On missing the elders’ meeting

Yesterday marked the fifth week we didn’t have our usual weekly elders’ meeting. I know for some churches that is the norm, with elders’ meetings kept to a minimum, sometimes only a monthly basis. But for us, this is unusual. Not that it is anybody’s fault. Summer being what it is, one of us was away, then another for a couple of weeks, then the other again. It just so happened for the last month that no sooner than one of us returned from being away, the other one left. Such is life.

In one sense, it didn’t matter that much. As I have mentioned before, we have a regular summer slow down where our usual ministries go on hiatus for 6 weeks. It is an opportunity for all the volunteers to take a break, it accounts for the various holidays that might be going on and it allows us to build the fellowship in other ways. It’s not so much that we stop doing anything as we build time in for different, often less formal, things. But when there is considerably less going on, there is less to have an elders meeting about.

But in another way, I really miss not having them. Obviously, when I’m away, I’m away. I don’t miss the habit or the meeting itself per se. It is not altogether unpleasant not to have it. But when I am here, I miss the routine of meeting, the opportunity to review what has been done and the ability to organise myself by the things that will be done this week as they have come up.

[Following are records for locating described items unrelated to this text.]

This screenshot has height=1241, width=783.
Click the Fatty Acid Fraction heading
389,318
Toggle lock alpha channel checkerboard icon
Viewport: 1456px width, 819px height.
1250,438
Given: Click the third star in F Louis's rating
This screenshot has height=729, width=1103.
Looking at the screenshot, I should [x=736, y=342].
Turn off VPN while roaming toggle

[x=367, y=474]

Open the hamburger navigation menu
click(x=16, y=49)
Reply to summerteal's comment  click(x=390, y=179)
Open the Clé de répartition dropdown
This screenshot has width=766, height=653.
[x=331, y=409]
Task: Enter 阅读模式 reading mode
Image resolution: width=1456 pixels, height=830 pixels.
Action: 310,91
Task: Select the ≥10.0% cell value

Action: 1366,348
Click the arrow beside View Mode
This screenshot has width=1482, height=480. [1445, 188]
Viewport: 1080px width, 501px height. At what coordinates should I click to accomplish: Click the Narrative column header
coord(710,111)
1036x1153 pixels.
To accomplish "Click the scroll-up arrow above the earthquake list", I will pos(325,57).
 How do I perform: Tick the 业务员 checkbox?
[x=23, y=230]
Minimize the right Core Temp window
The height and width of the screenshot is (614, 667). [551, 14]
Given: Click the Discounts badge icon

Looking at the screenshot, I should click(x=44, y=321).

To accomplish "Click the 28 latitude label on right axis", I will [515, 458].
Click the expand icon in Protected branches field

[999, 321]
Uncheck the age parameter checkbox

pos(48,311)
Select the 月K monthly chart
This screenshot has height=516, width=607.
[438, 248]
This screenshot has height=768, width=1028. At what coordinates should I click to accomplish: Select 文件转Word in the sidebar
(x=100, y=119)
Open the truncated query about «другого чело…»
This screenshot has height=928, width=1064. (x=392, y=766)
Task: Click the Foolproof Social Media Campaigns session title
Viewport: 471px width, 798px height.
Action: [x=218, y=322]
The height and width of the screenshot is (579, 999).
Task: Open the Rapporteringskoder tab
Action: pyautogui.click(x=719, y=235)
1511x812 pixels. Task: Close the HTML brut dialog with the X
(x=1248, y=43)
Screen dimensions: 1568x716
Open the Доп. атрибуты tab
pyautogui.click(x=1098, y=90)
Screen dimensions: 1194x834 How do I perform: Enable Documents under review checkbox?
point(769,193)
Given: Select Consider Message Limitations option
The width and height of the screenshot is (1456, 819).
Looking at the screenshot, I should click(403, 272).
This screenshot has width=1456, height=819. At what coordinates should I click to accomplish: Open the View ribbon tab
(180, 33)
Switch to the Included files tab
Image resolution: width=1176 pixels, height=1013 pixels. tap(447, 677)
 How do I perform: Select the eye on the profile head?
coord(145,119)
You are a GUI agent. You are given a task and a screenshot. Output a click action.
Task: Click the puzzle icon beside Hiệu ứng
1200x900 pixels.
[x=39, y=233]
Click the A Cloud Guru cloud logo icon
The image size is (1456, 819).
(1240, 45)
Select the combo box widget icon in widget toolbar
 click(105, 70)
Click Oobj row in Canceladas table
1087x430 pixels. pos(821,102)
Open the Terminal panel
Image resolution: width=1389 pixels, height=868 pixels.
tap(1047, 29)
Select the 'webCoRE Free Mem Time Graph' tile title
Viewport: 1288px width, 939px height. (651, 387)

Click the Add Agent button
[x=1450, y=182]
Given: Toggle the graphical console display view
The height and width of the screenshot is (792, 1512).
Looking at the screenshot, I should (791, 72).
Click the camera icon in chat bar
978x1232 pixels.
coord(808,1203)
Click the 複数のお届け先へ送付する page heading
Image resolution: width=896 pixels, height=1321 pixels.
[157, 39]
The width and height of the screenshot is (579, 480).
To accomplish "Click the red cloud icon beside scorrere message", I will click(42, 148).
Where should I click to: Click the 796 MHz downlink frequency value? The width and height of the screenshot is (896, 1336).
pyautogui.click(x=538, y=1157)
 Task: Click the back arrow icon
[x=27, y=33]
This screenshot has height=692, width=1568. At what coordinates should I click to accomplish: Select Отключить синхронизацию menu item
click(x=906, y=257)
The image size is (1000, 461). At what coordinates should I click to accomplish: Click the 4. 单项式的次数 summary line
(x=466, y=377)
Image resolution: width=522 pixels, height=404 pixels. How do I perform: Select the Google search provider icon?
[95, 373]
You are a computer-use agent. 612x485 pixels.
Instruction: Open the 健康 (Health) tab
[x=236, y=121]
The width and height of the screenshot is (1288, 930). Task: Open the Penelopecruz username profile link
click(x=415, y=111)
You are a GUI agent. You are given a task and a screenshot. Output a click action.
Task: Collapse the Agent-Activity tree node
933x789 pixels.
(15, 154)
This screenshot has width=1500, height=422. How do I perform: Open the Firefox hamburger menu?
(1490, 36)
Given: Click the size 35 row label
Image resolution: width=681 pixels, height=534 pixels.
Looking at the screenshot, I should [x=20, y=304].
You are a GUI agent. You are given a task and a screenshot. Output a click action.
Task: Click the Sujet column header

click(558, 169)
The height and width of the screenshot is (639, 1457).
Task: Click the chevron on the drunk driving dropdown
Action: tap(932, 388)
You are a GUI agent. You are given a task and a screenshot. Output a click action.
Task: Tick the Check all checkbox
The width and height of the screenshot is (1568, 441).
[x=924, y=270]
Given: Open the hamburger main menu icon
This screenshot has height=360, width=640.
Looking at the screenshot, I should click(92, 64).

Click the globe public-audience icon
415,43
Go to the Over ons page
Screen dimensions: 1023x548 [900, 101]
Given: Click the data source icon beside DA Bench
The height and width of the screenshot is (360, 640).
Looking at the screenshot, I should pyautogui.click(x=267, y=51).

For me, the elders’ meeting is the very thing of my working week. Whilst formally Sunday is the first day of the week, due to it being the start of the work week, for many of us Monday is our de facto day one. But as a pastor, my week essentially builds up to a crescendo on Sunday followed by my single day off on a Monday. Monday is actually my Day 7, making Tuesday the first day of my working week. Every Tuesday morning – after organising the children and doing the school run – I get on my computer and start writing an agenda for the elders’ meeting that will happen an hour later. The elders’ meeting on a Tuesday is the first matter of my working week.

For me, this is good. It is at the elders’ meeting we have the first opportunity – with a day’s breathing space in between – to review Sunday. It is our first opportunity to bring up various matters that we have become alive to amongst the membership. It is where we can review what we have done about the things we raised the previous week and, if we haven’t been able to do anything as yet, keep it on the agenda and remind ourselves to do it. It is our first opportunity to address the various things we need to start moving on this week.

It’s not quite the case that I don’t know what to do with myself if we don’t have an elders’ meeting. It’s more that there are things that I will miss, that other elders pick up, to which I am oblivious. It’s that the drive to address particular things may not be there because, until we are able to speak and agree what to do, we cannot do anything. That is if I am aware of the need to deal with that thing at all. It’s that I am able to organise my week around the things that need doing as highlighted by the elders’ meeting. Of course, there are always sermons to prep, studies to write, people to see, but the elders meeting helps to clarify the pressing matters and helps me to organise my week around the things that really matter.

And so, whilst from time to time our elders’ meetings don’t happen – and entirely legitimately so – I miss them when they’re not there. Things will still happen, of course. But it feels sub-optimal. Even if pushing in a right direction, it feels more like a shaky hand on the rudder; not so much aimlessly drifting as not quite specifically setting a particular course. I will be very glad when we are able to meet again.